Thoughts on Psychosis
Psychosis is a way to refer to a group of symptoms that include the experience of voices, visions, extreme states, or unusual beliefs. Other similar terms that are used to describe these symptoms are hallucinations, delusions, and paranoia.
I don't view psychosis (including Schizophrenia or Schizoaffective) as a neurological disease/brain disorder. I don't believe it is inherently debilitating or that lifelong treatment is absolutely necessary. The existing scientific research does not support these conclusions. It suggests that recovery is possible.
The majority of people experience psychotic symptoms in their lifetimes. They can be a response to a range of experiences: fever, sleep deprivation, substance use, stimulus deprivation, infection, or traumatic events. People may experience psychotic symptoms once in their life or repeatedly. Some experience them as being incredibly scary, others find them mildly irritating, and still others find them comforting or inspirational. Many people seek them out (e.g. spiritual experiences or using drugs) while others try desperately to make them stop.
Although there are still many unknowns, I suspect that psychotic symptoms are our brain's way of trying to make sense of things that exceed our normal experiences physiologically (e.g. too little sleep) or emotionally (e.g. traumatic events).

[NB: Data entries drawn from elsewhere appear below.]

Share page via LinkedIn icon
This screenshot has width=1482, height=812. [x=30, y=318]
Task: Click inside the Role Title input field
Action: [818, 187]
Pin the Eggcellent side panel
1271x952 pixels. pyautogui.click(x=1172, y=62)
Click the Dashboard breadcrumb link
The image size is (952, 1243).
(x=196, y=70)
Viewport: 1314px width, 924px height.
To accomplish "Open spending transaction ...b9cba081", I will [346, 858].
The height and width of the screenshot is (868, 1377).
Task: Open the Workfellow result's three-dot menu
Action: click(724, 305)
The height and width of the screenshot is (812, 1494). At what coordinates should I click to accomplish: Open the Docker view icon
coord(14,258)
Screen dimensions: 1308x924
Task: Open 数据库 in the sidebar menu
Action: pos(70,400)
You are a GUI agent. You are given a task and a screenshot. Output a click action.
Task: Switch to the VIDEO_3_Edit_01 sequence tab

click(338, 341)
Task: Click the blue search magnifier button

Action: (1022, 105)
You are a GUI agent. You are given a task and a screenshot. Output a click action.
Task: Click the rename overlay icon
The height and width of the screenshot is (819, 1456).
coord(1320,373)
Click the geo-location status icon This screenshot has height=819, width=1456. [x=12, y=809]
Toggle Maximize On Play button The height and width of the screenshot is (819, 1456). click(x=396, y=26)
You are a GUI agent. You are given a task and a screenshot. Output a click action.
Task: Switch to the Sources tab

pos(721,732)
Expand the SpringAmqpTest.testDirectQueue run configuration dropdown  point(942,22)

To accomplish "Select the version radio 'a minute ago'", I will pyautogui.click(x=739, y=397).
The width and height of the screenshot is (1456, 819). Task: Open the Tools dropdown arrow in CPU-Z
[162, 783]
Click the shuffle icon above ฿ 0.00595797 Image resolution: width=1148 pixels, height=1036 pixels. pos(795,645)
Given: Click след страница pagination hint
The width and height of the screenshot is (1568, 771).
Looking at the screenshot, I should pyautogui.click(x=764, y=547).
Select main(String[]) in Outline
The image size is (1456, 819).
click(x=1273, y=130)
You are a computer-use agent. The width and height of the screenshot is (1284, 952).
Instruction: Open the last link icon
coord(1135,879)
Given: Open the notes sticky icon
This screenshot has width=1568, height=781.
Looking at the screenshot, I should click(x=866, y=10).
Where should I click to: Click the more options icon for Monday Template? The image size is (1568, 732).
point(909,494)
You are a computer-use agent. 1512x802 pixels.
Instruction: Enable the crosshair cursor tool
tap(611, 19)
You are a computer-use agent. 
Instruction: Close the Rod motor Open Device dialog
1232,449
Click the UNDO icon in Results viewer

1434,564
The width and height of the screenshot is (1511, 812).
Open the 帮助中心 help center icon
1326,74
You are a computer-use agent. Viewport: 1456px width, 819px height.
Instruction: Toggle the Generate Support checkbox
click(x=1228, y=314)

In this way they can be understood as a normal response to abnormal events.
Being a normal response doesn't mean the symptoms are easy to cope with. But recognizing them as symptoms of healing (rather than symptoms of disease) can help us understand that they have a purpose. Changing how you relate to these symptoms (instead of trying to fight or numb them away) can help you feel more at peace with yourself.